Exercise prompt: Gather every line from the entries below that includes "agent".

Excerpted records:
*****

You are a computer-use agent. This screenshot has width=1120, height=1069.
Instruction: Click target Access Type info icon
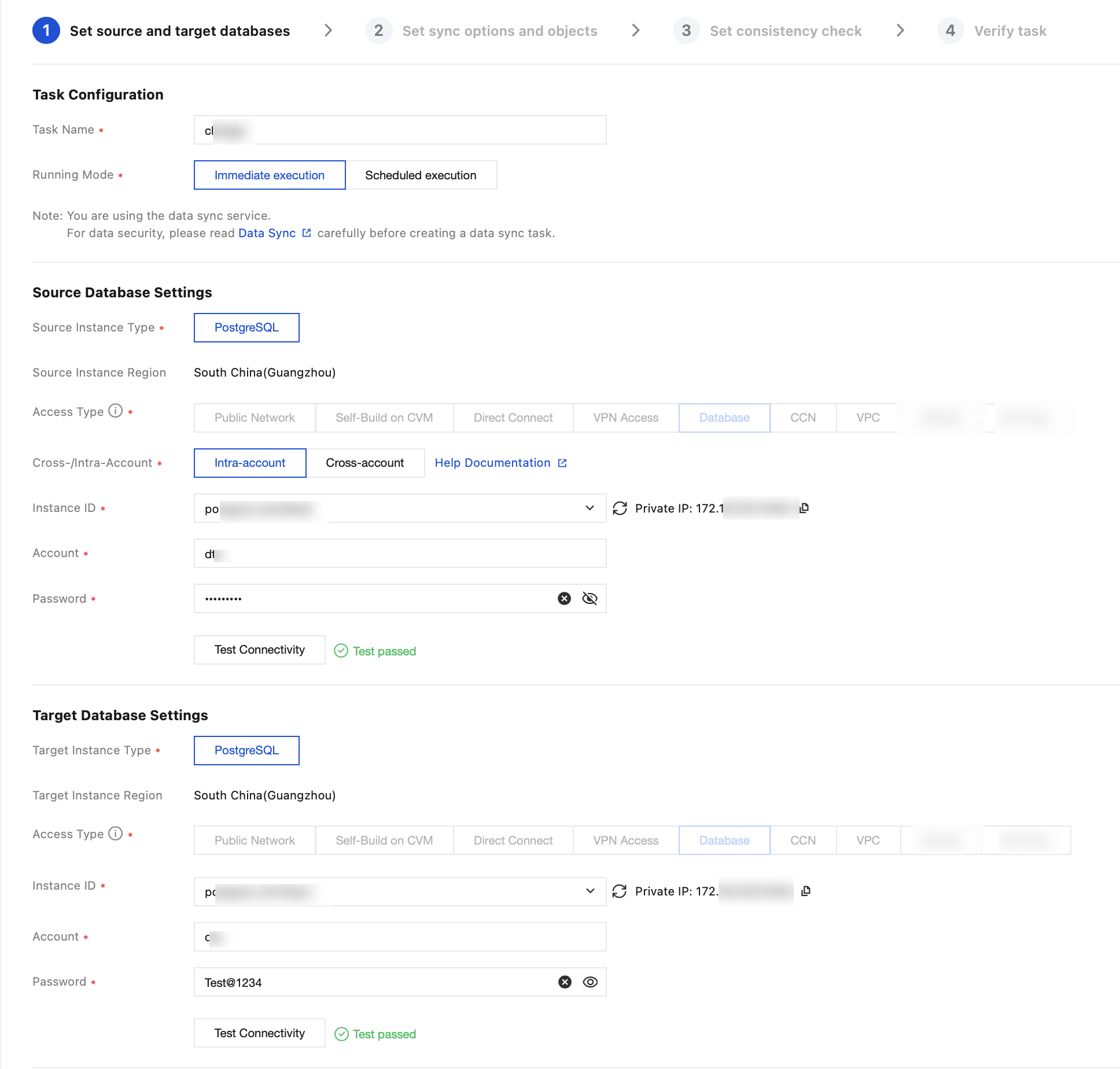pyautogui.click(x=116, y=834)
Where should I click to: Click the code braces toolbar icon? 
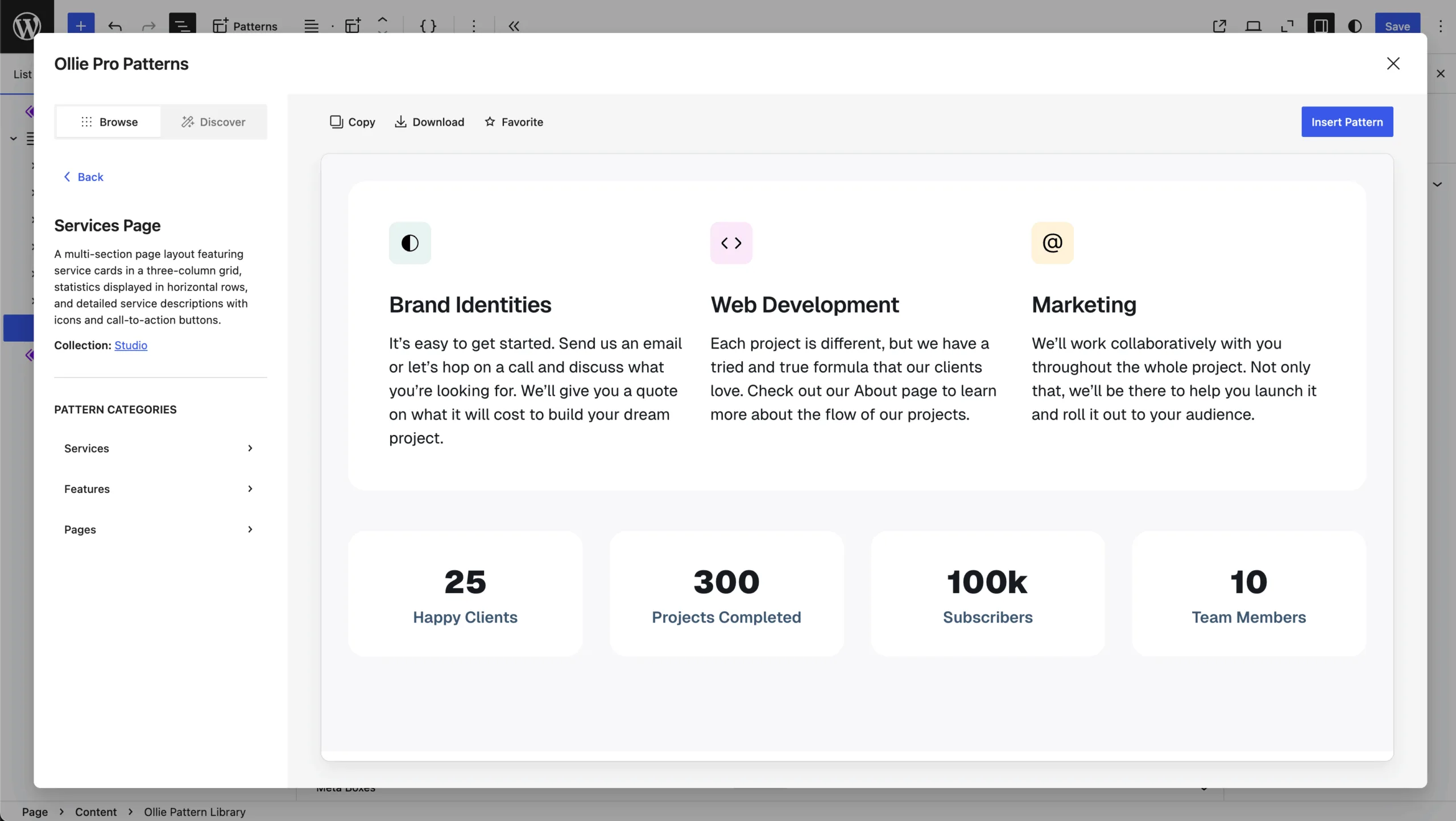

*****

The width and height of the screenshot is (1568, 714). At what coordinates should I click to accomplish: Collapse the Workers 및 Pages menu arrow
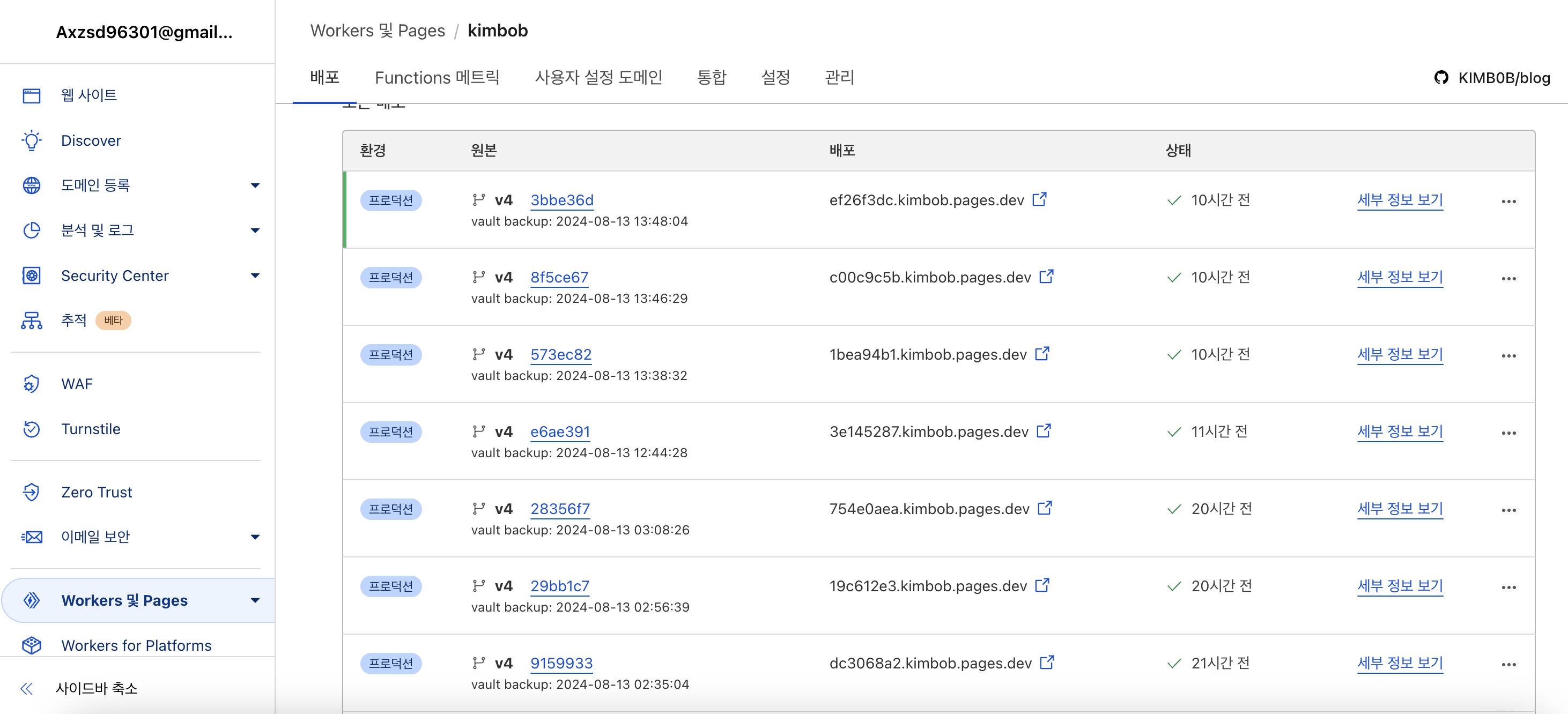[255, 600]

*****

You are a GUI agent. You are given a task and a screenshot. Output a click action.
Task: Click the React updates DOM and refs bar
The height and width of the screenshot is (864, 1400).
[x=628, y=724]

*****

Written response:
You are a computer-use agent. This screenshot has width=1120, height=1069.
You are a GUI agent. You are given a task and a screenshot. Output a click action.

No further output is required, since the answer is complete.